Sunday, January 15, 2006

headcase

1. At lunchtime yesterday, Granny in search of culture headed for the Underground, clutching her Tate Friends' card and her orange-jacketed travel Freedom Pass. (Don't mock the latter. There has to be some compensation for getting old.) Line closed for weekend. No trains.

2. She proceeded (with difficulty: see above) to Tate for last chance to catch Toulouse Lautrec. Other people - many - had come up with the same idea. Tate heaving. No tickets. Granny, disappointed (but less so, she suspects, than the two schoolboys overheard outside, one saying to the other in tones of deep disgust, 'I thought there would of been some pictures of naked people') retired to the less predictable pleasures of the Turner Prize shortlist. She was pleased to see a - not naked - Granny featured; she wished this exhibited Granny had won - of course she hadn't. A shed had. A very fine, characterful shed with German writing on it that at one point thought it was a boat. But. The disappointed schoolboys cannot have visited the Turner Prize Exhibition; some bona fide naked bottoms were featured in the very next room. If they had missed them, though, noone else seemed to have done so. They featured on a large proportion of comments posted by visitors to the exhibition. Granny would have expected the tone to be loftier in a national temple to high culture. Silly her. (Not that they weren't fine bottoms. Also finer, Granny thought, than the characterful shed. Silly her again.)
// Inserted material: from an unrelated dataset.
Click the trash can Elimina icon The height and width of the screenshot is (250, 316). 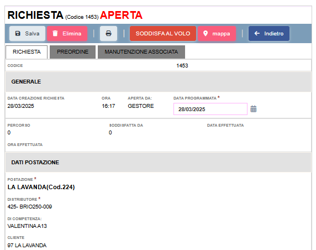coord(55,34)
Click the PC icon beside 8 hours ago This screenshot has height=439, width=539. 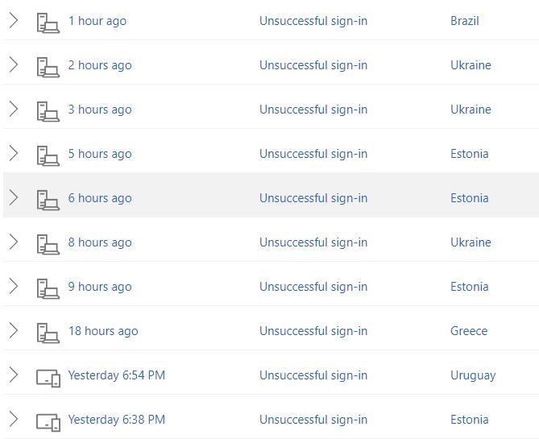point(48,243)
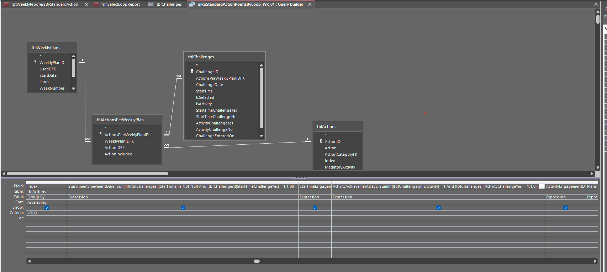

3. After such a catalogue of disappointments (see above) she retired to Kensington High Street needing retail therapy; only at this point discovering that she had forgotten to put money or cards in her purse. It did not need another senior moment to tell her no money, no shopping. Curses.

4. The useful 49 bus taking her from Kensington High Street almost to her front door, she decided to catch one. Kensington High Street was gridlocked. Granny eying 3 stationery 49 buses set off walking, after all. Since none of them had made it to her home bus stop by the time she reached it, this was a wise move. In some ways. It started raining; hard. Had she thought to bring an umbrella? Guess.

(She did though discover 3 pound coins and some coppers in her coat pocket; and so, en route, was able to fulfill Beloved's request for 2 packets of nigella seeds and one bottle of rosewater from an Iranian grocery. Better than nothing.)